- Records for this exercise
□ □ □ □
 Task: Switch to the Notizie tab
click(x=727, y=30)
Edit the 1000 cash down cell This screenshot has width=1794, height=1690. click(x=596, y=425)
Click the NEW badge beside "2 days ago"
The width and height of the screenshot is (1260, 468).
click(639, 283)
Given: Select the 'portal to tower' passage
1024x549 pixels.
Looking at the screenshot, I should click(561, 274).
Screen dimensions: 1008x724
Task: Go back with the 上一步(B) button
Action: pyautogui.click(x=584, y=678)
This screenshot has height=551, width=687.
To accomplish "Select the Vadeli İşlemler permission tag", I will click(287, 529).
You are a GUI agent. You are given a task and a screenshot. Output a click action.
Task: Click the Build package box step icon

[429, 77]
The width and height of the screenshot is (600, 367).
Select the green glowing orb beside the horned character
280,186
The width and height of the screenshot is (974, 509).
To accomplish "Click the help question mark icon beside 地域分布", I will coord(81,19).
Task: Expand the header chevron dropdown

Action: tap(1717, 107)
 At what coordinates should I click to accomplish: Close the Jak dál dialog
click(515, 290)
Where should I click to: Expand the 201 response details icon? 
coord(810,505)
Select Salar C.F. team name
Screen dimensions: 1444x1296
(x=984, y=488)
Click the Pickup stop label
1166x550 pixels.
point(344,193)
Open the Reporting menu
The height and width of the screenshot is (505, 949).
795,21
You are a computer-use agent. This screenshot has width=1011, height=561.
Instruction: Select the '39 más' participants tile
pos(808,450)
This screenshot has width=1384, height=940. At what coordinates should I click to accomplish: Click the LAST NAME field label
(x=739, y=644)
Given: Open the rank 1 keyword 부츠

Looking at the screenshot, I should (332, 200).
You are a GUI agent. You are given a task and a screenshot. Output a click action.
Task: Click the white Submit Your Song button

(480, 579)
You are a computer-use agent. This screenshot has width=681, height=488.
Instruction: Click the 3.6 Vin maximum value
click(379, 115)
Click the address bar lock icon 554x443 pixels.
□ □ □ □
- What the exercise asks
Show me all lines in the records that contain "computer".

- Exercise output
You are a computer-use agent. This screenshot has width=1011, height=561.
You are a computer-use agent. This screenshot has width=681, height=488.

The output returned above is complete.